**Testo di partenza**
- - -
Gender studies: cosa sono gli studi di genere
I Gender studies o studi di genere si occupano dei significati socio-culturali legati all’identità di genere e ai ruoli di genere e sono trasversali a diverse discipline, sia scientifiche che umanistiche; hanno il merito di sensibilizzare l’opinione pubblica rispetto al tema dell’identità di genere e alla sua relazione con la biologia sessuale dell’individuo, relazione complessa e influenzata da fattori psicologici, educativi e socio-culturali, quindi per nulla scontata e predefinita.
Il termine gender, in italiano genere, viene utilizzato per riferirsi al concetto di identità di genere, ci permette, cioè, di parlare di mascolinità e femminilità andando al di là della differenza sessuale biologica.
Grazie agli studi di genere cominciati negli anni ’50 e portati avanti fino ad oggi, il concetto di genere è andato complessificandosi; è doveroso quindi fare una distinzione tra identità di genere (come ciascuno si sente), ruolo di genere (è socialmente e culturalmente definito) e orientamento sessuale (l’attrazione sessuale che ciascuno sente verso uno dei due sessi, o verso entrambi).
- - -
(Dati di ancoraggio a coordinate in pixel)

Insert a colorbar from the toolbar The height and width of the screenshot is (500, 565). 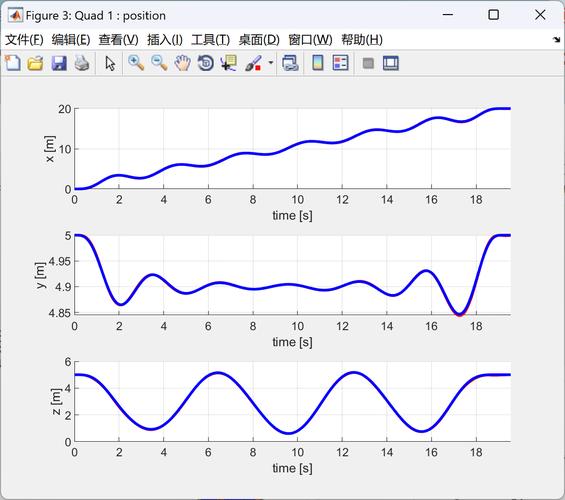317,63
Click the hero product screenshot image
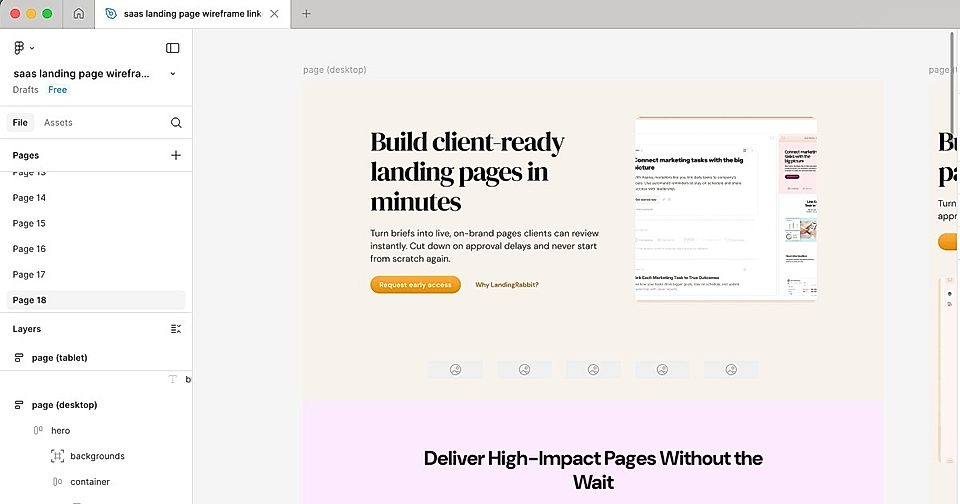 coord(725,209)
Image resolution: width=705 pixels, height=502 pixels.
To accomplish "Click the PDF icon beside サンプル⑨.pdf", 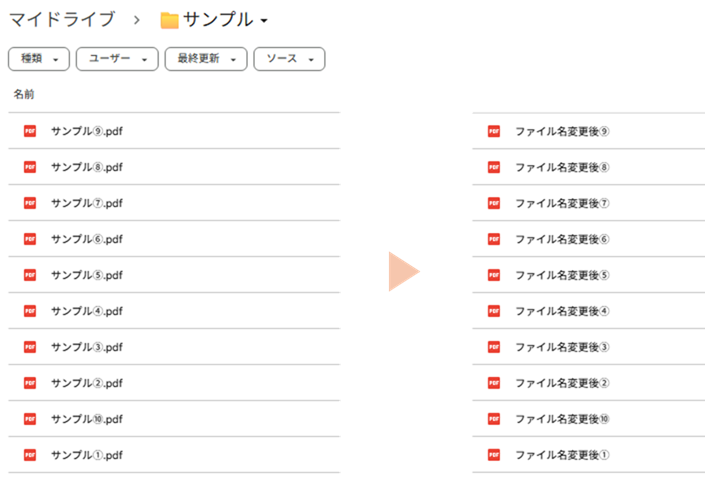I will coord(30,131).
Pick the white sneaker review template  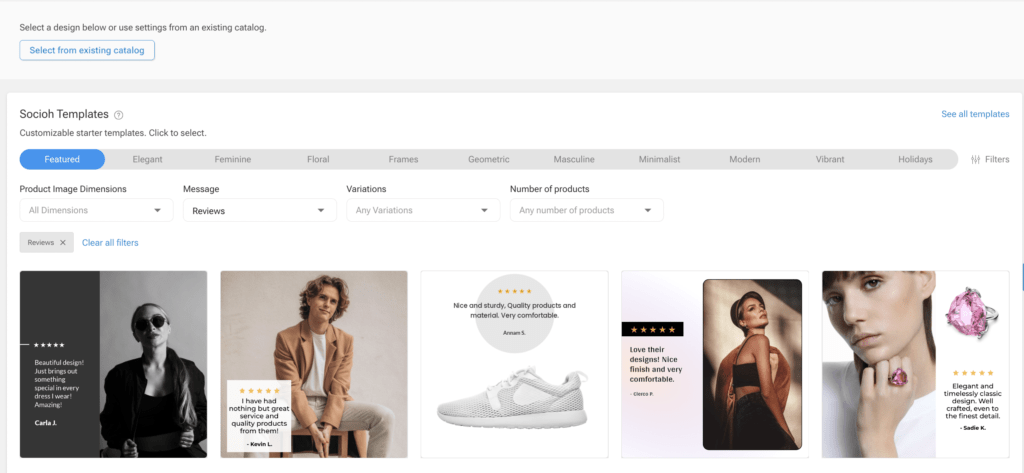(514, 364)
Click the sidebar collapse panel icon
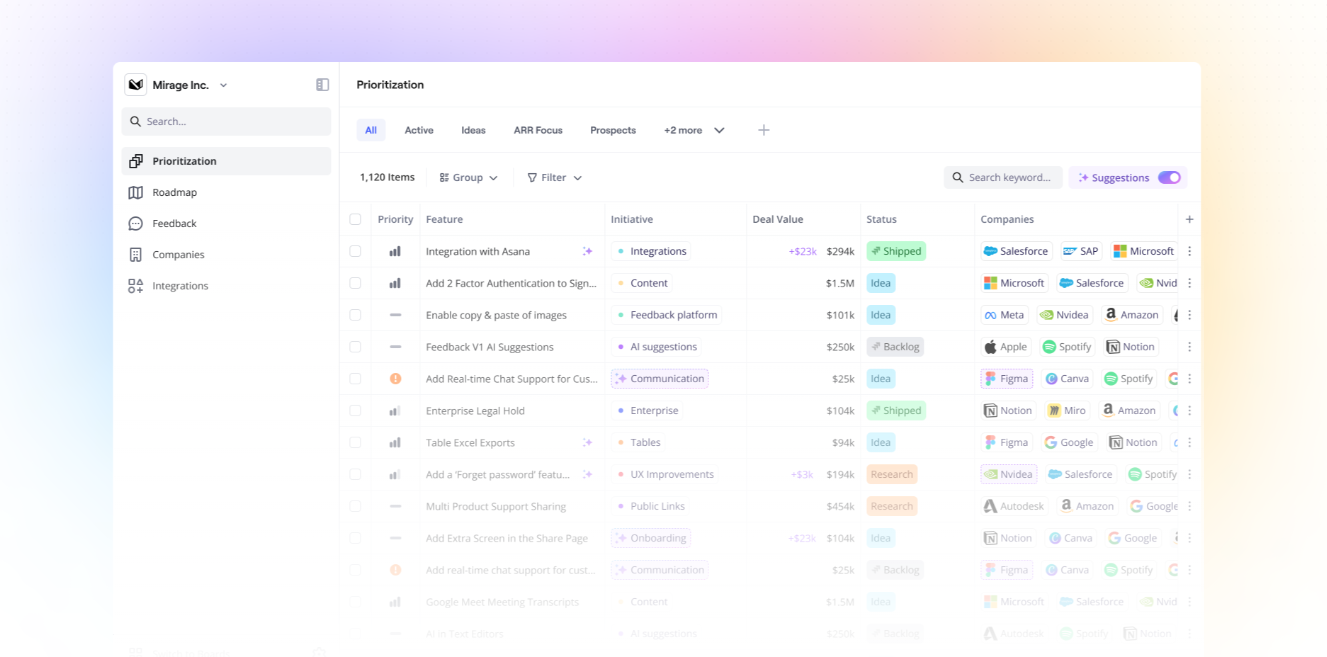The image size is (1327, 657). point(322,85)
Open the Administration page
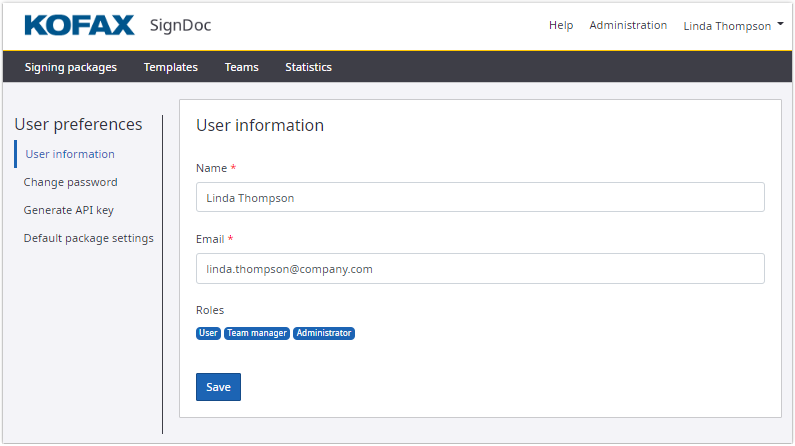This screenshot has height=446, width=795. click(628, 25)
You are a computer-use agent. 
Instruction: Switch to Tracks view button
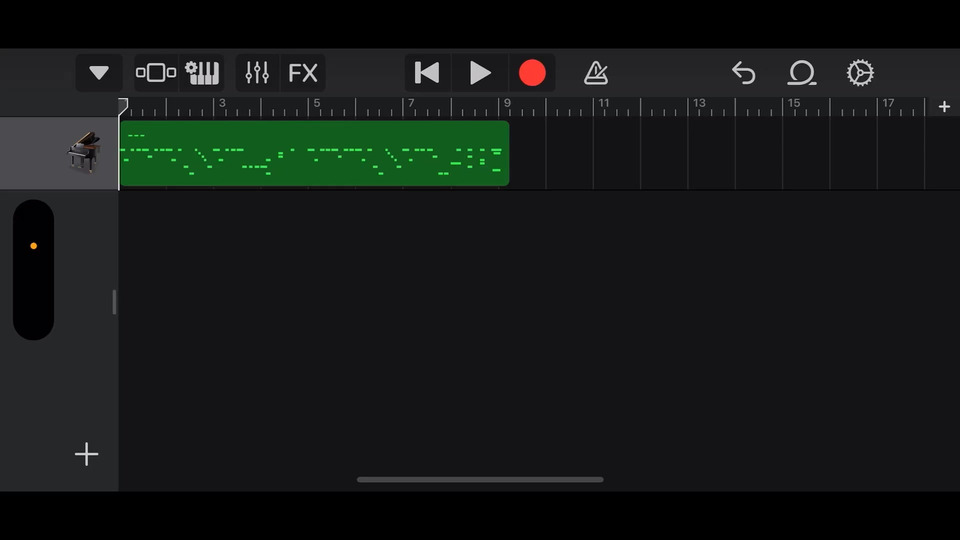pos(156,73)
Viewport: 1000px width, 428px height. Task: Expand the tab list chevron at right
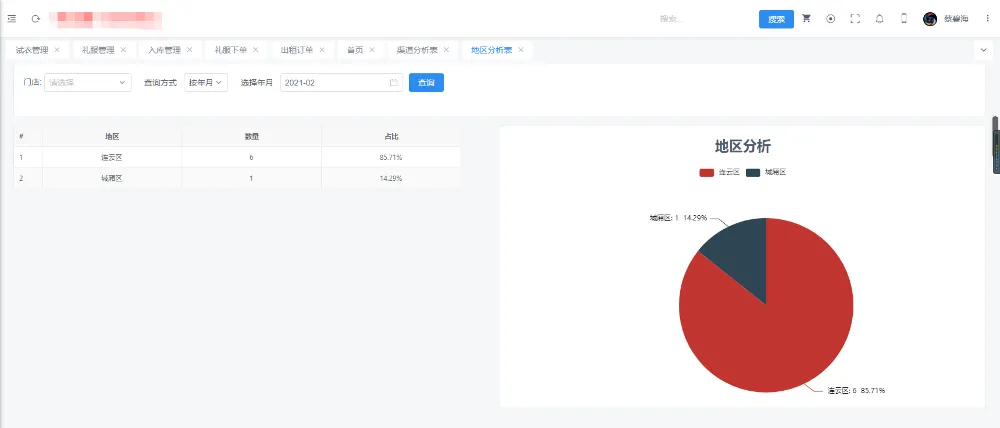981,50
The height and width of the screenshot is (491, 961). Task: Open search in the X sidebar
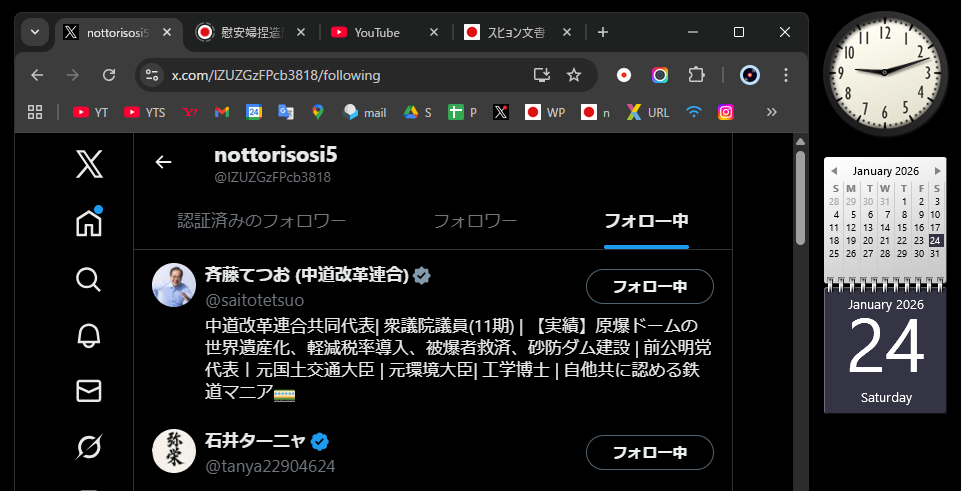tap(89, 279)
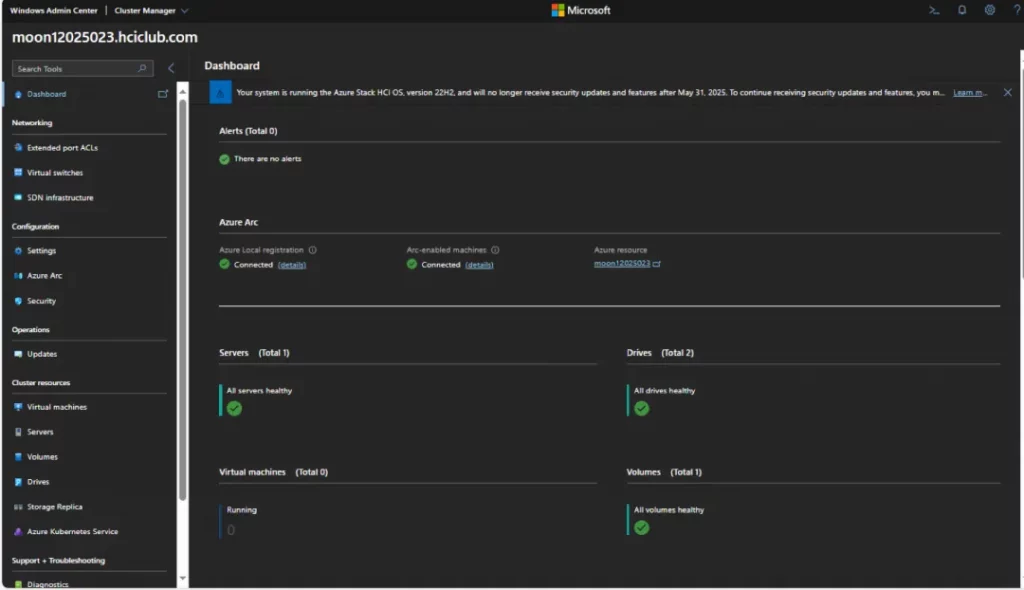Select Azure Kubernetes Service tool
The image size is (1024, 590).
tap(72, 532)
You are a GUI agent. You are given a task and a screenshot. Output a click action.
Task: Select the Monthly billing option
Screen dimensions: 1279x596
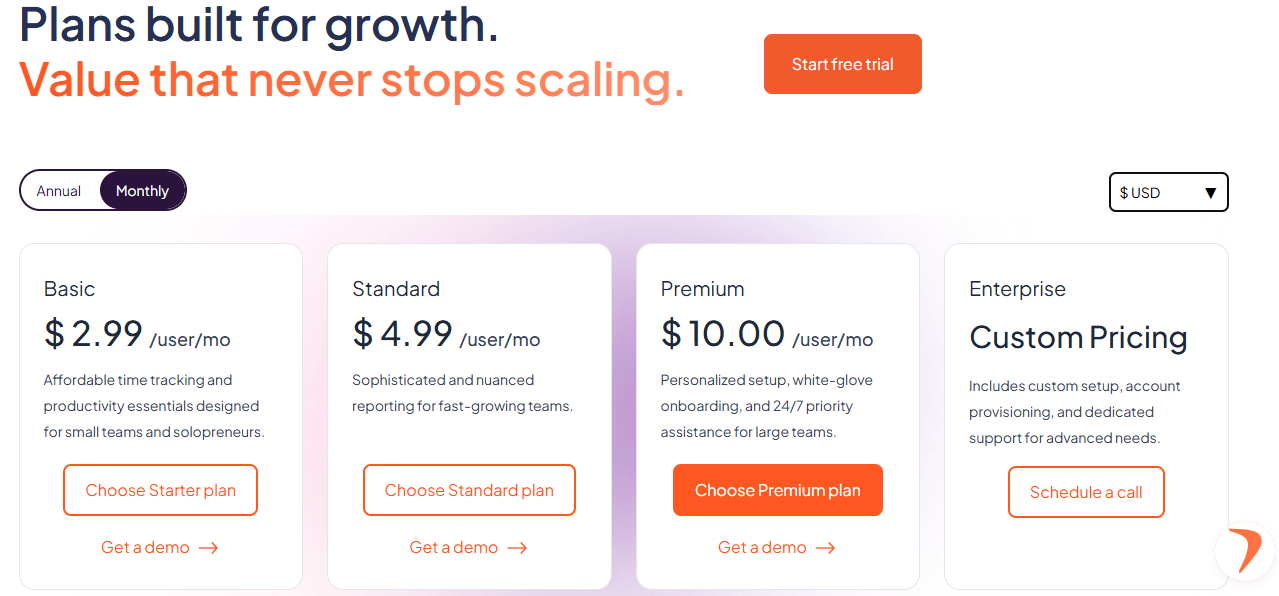point(142,191)
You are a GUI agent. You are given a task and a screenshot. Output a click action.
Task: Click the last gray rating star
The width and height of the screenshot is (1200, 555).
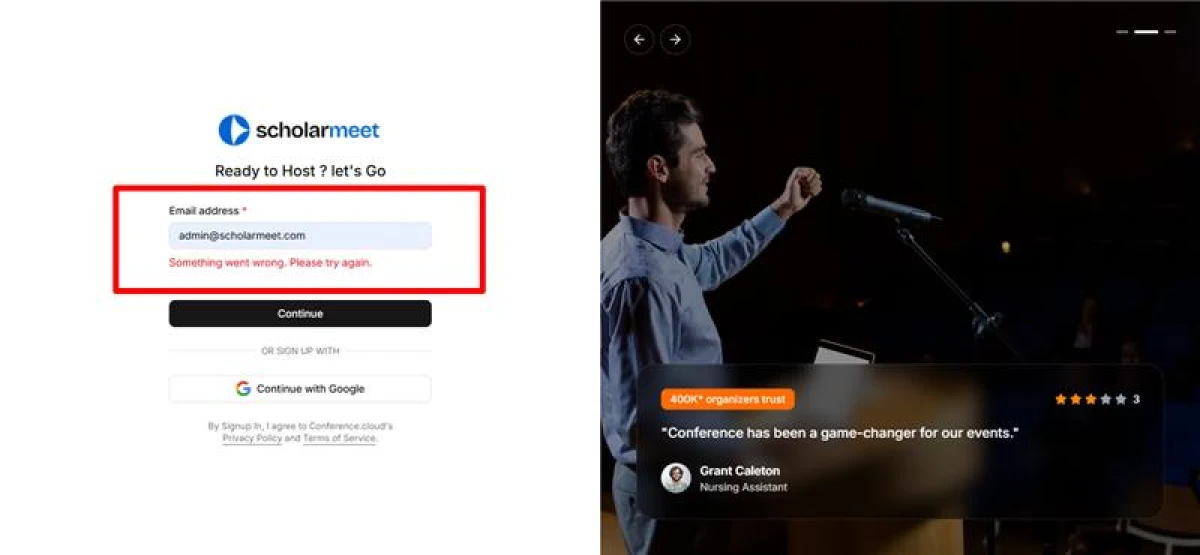pyautogui.click(x=1121, y=399)
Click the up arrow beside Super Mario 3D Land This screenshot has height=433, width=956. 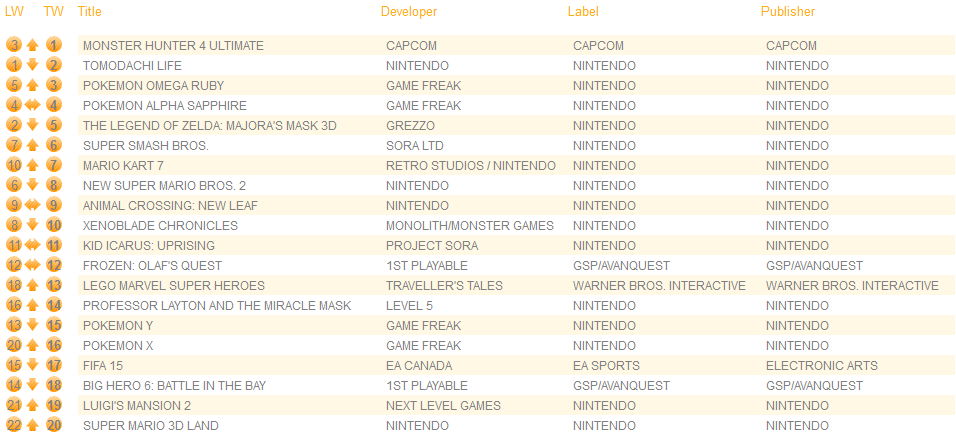tap(33, 425)
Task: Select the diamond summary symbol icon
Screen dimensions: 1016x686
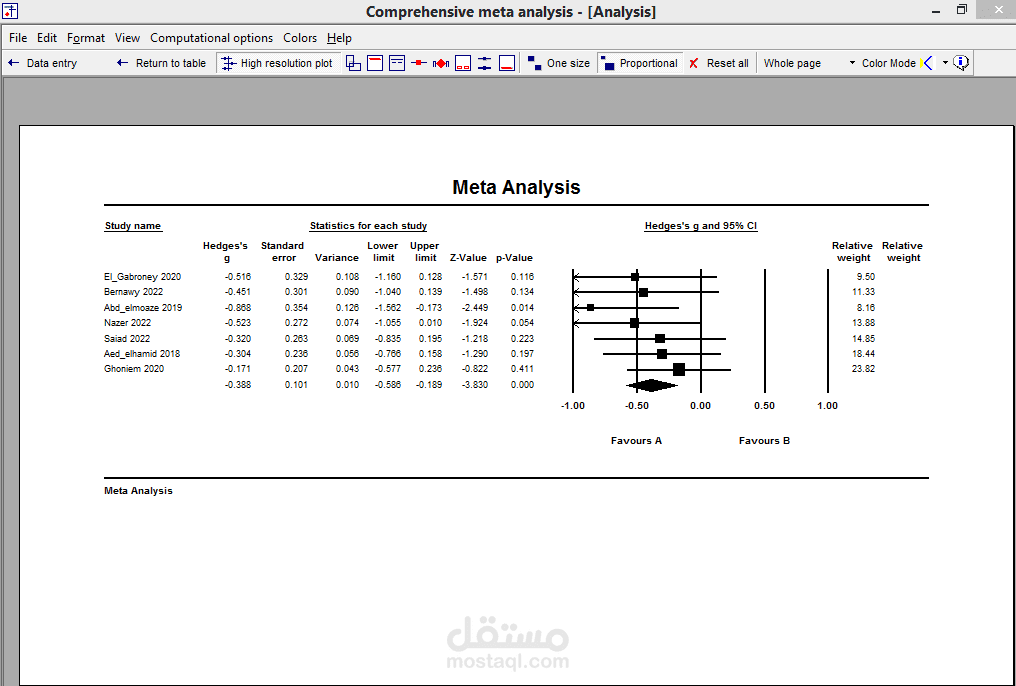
- - -
**Serie di compiti**
**a.** Rispondi a queste domande basandoti sul testo sugli studi di genere riportato sopra:
(i) Da quali fattori è influenzata la relazione tra identità di genere e biologia sessuale dell'individuo?
(ii) Qual è il termine italiano che corrisponde a gender?
(iii) In quale decennio sono cominciati gli studi di genere?
**b.** Stampa dal testo sugli studi di genere tutto ciò che va da "Il termine gender, in" giù fino a "o verso entrambi).".
**c.** Riscrivi sotto forma di elenco il paragrafo del testo sugli studi di genere che inizia con "Grazie agli studi di genere", conservandone i fatti principali.

**Soluzioni per compito**
**a.**
(i) Da fattori psicologici, educativi e socio-culturali.
(ii) Genere.
(iii) Negli anni '50.

**b.**
Il termine gender, in italiano genere, viene utilizzato per riferirsi al concetto di identità di genere, ci permette, cioè, di parlare di mascolinità e femminilità andando al di là della differenza sessuale biologica.
Grazie agli studi di genere cominciati negli anni ’50 e portati avanti fino ad oggi, il concetto di genere è andato complessificandosi; è doveroso quindi fare una distinzione tra identità di genere (come ciascuno si sente), ruolo di genere (è socialmente e culturalmente definito) e orientamento sessuale (l’attrazione sessuale che ciascuno sente verso uno dei due sessi, o verso entrambi).

**c.**
- Gli studi di genere sono cominciati negli anni '50 e continuano ancora oggi.
- Grazie a essi il concetto di genere è diventato più complesso.
- Occorre distinguere tra:
  - identità di genere: come ciascuno si sente;
  - ruolo di genere: definito socialmente e culturalmente;
  - orientamento sessuale: l'attrazione sessuale verso uno dei due sessi o verso entrambi.